--- START ---
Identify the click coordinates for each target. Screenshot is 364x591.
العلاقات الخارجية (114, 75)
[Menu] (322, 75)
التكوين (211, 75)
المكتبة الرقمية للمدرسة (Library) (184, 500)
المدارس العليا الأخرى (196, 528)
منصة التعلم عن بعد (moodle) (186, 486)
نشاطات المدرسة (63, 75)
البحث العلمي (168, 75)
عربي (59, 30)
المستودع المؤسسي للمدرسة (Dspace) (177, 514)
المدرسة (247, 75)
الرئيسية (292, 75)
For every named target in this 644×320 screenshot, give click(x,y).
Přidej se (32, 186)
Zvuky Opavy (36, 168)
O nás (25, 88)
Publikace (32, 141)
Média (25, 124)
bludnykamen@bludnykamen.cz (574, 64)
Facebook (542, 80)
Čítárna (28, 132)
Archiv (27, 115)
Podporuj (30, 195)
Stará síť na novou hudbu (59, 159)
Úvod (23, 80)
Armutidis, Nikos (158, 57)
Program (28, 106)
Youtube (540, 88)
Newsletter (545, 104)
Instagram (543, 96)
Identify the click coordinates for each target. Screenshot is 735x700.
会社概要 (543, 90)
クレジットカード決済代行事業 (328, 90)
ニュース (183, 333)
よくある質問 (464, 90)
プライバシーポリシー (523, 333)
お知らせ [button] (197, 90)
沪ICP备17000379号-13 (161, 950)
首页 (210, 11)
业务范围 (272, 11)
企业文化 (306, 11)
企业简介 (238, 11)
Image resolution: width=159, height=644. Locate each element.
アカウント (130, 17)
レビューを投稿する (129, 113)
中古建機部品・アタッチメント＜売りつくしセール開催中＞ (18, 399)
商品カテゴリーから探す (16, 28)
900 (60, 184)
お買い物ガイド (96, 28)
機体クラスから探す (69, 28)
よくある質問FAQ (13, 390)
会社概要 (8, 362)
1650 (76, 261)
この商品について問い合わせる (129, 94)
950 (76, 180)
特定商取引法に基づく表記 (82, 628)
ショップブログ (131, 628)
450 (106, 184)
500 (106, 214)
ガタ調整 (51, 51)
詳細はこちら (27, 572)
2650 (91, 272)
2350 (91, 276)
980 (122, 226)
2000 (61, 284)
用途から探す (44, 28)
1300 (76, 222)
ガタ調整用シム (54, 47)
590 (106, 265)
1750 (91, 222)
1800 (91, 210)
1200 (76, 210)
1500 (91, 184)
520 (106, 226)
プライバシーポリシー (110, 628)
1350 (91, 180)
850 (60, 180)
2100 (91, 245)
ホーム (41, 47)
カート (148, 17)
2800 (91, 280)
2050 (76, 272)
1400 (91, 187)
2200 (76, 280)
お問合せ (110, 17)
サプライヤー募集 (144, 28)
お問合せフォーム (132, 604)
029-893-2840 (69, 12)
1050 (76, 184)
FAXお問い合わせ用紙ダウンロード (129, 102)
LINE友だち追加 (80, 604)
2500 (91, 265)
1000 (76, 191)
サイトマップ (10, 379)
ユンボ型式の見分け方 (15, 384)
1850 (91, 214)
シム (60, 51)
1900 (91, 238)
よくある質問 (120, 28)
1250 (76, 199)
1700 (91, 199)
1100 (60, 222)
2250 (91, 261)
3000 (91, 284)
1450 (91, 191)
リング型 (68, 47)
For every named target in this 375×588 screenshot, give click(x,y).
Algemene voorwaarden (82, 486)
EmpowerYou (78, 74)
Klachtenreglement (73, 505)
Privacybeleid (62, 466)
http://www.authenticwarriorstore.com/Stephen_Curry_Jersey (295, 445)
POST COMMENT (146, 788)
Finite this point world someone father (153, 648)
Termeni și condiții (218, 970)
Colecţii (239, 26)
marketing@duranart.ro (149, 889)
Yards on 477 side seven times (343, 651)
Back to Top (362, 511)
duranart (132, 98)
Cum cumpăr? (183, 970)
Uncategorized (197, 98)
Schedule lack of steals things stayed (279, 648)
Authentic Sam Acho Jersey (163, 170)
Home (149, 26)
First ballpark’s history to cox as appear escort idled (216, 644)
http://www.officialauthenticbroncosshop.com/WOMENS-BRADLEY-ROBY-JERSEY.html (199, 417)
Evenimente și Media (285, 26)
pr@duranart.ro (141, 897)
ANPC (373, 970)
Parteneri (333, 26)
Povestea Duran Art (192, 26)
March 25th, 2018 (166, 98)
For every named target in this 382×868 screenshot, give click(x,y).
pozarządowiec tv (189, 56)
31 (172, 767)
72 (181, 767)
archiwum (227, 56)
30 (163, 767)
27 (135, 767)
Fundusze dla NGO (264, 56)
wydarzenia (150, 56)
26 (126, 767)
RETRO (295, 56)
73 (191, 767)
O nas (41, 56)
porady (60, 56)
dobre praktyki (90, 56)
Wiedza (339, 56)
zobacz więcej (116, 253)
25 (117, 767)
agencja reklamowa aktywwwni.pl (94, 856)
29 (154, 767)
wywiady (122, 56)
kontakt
--- END ---
EXERCISE PROMPT: Give all of the material above again, replacing every "click coordinates" with "tap coordinates" and changing nothing else.

THE REPLY:
Identify the tap coordinates for each target. Screenshot is 364x591.
العلاقات الخارجية (114, 75)
[Menu] (322, 75)
التكوين (211, 75)
المكتبة الرقمية للمدرسة (Library) (184, 500)
المدارس العليا الأخرى (196, 528)
منصة التعلم عن بعد (moodle) (186, 486)
نشاطات المدرسة (63, 75)
البحث العلمي (168, 75)
عربي (59, 30)
المستودع المؤسسي للمدرسة (Dspace) (177, 514)
المدرسة (247, 75)
الرئيسية (292, 75)
For every named target in this 644×320 screenshot, give click(x,y).
Přidej se (32, 186)
Zvuky Opavy (36, 168)
O nás (25, 88)
Publikace (32, 141)
Média (25, 124)
bludnykamen@bludnykamen.cz (574, 64)
Facebook (542, 80)
Čítárna (28, 132)
Archiv (27, 115)
Podporuj (30, 195)
Stará síť na novou hudbu (59, 159)
Úvod (23, 80)
Armutidis, Nikos (158, 57)
Program (28, 106)
Youtube (540, 88)
Newsletter (545, 104)
Instagram (543, 96)
Identify the tap coordinates for each target. Screenshot is 735x700.
会社概要 (543, 90)
クレジットカード決済代行事業 (328, 90)
ニュース (183, 333)
よくある質問 (464, 90)
プライバシーポリシー (523, 333)
お知らせ [button] (197, 90)
沪ICP备17000379号-13 (161, 950)
首页 (210, 11)
业务范围 (272, 11)
企业文化 (306, 11)
企业简介 (238, 11)
Image resolution: width=159, height=644. Locate each element.
アカウント (130, 17)
レビューを投稿する (129, 113)
中古建機部品・アタッチメント＜売りつくしセール開催中＞ (18, 399)
商品カテゴリーから探す (16, 28)
900 (60, 184)
お買い物ガイド (96, 28)
機体クラスから探す (69, 28)
よくある質問FAQ (13, 390)
会社概要 (8, 362)
1650 (76, 261)
この商品について問い合わせる (129, 94)
950 (76, 180)
特定商取引法に基づく表記 (82, 628)
ショップブログ (131, 628)
450 (106, 184)
500 (106, 214)
ガタ調整 (51, 51)
詳細はこちら (27, 572)
2650 (91, 272)
2350 (91, 276)
980 (122, 226)
2000 (61, 284)
用途から探す (44, 28)
1300 (76, 222)
ガタ調整用シム (54, 47)
590 (106, 265)
1750 (91, 222)
1800 (91, 210)
1200 (76, 210)
1500 (91, 184)
520 (106, 226)
プライバシーポリシー (110, 628)
1350 (91, 180)
850 (60, 180)
2100 (91, 245)
ホーム (41, 47)
カート (148, 17)
2800 (91, 280)
2050 (76, 272)
1400 (91, 187)
2200 (76, 280)
お問合せ (110, 17)
サプライヤー募集 (144, 28)
お問合せフォーム (132, 604)
029-893-2840 (69, 12)
1050 (76, 184)
FAXお問い合わせ用紙ダウンロード (129, 102)
LINE友だち追加 (80, 604)
2500 (91, 265)
1000 (76, 191)
サイトマップ (10, 379)
ユンボ型式の見分け方 (15, 384)
1850 (91, 214)
シム (60, 51)
1900 (91, 238)
よくある質問 (120, 28)
1250 (76, 199)
1700 (91, 199)
1100 (60, 222)
2250 (91, 261)
3000 (91, 284)
1450 (91, 191)
リング型 (68, 47)
For every named target in this 375×588 screenshot, give click(x,y).
Algemene voorwaarden (82, 486)
EmpowerYou (78, 74)
Klachtenreglement (73, 505)
Privacybeleid (62, 466)
http://www.authenticwarriorstore.com/Stephen_Curry_Jersey (295, 445)
POST COMMENT (146, 788)
Finite this point world someone father (153, 648)
Termeni și condiții (218, 970)
Colecţii (239, 26)
marketing@duranart.ro (149, 889)
Yards on 477 side seven times (343, 651)
Back to Top (362, 511)
duranart (132, 98)
Cum cumpăr? (183, 970)
Uncategorized (197, 98)
Schedule lack of steals things stayed (279, 648)
Authentic Sam Acho Jersey (163, 170)
Home (149, 26)
First ballpark’s history to cox as appear escort idled (216, 644)
http://www.officialauthenticbroncosshop.com/WOMENS-BRADLEY-ROBY-JERSEY.html (199, 417)
Evenimente și Media (285, 26)
pr@duranart.ro (141, 897)
ANPC (373, 970)
Parteneri (333, 26)
Povestea Duran Art (192, 26)
March 25th, 2018 (166, 98)
For every named target in this 382×868 screenshot, give click(x,y).
pozarządowiec tv (189, 56)
31 (172, 767)
72 (181, 767)
archiwum (227, 56)
30 (163, 767)
27 (135, 767)
Fundusze dla NGO (264, 56)
wydarzenia (150, 56)
26 (126, 767)
RETRO (295, 56)
73 (191, 767)
O nas (41, 56)
porady (60, 56)
dobre praktyki (90, 56)
Wiedza (339, 56)
zobacz więcej (116, 253)
25 (117, 767)
agencja reklamowa aktywwwni.pl (94, 856)
29 (154, 767)
wywiady (122, 56)
kontakt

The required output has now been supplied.